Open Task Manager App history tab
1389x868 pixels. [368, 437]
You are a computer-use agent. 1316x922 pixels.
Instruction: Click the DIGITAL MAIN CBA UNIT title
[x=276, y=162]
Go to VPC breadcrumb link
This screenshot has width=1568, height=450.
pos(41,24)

Aim of the exercise:
Every entry shown above is to be written out exactly.

Response below:
Open Task Manager App history tab
1389x868 pixels. [368, 437]
You are a computer-use agent. 1316x922 pixels.
Instruction: Click the DIGITAL MAIN CBA UNIT title
[x=276, y=162]
Go to VPC breadcrumb link
This screenshot has width=1568, height=450.
pos(41,24)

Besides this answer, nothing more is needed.